Metamath Proof Explorer


Theorem fpprnn

Description: A Fermat pseudoprime to the base N is a positive integer. (Contributed by AV, 30-May-2023)

Ref Expression
Assertion fpprnn
|- ( X e. ( FPPr ` N ) -> X e. NN )

Proof

Step Hyp Ref Expression
1 fpprbasnn
 |-  ( X e. ( FPPr ` N ) -> N e. NN )
2 fpprel
 |-  ( N e. NN -> ( X e. ( FPPr ` N ) <-> ( X e. ( ZZ>= ` 4 ) /\ X e/ Prime /\ ( ( N ^ ( X - 1 ) ) mod X ) = 1 ) ) )
3 eluz4nn
 |-  ( X e. ( ZZ>= ` 4 ) -> X e.

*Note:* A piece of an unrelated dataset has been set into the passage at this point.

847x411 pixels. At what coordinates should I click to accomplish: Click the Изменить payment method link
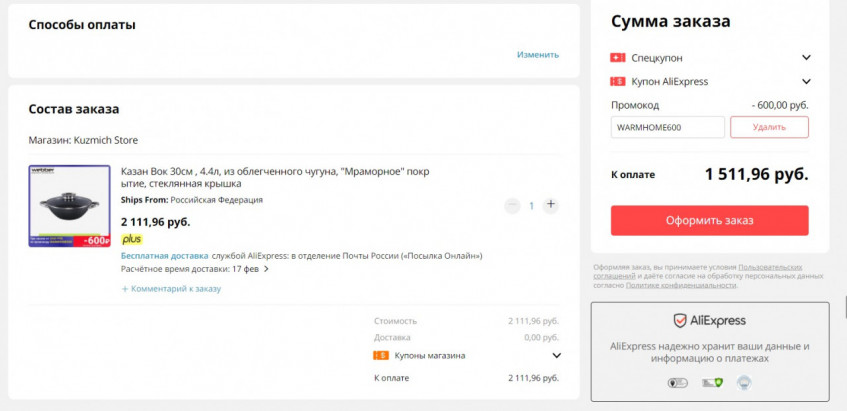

NN )
4 3 3ad2ant1
 |-  ( ( X e. ( ZZ>= ` 4 ) /\ X e/ Prime /\ ( ( N ^ ( X - 1 ) ) mod X ) = 1 ) -> X e. NN )
5 2 4 syl6bi
 |-  ( N e. NN -> ( X e. ( FPPr ` N ) -> X e. NN ) )
6 1 5 mpcom
 |-  ( X e. ( FPPr ` N ) -> X e. NN )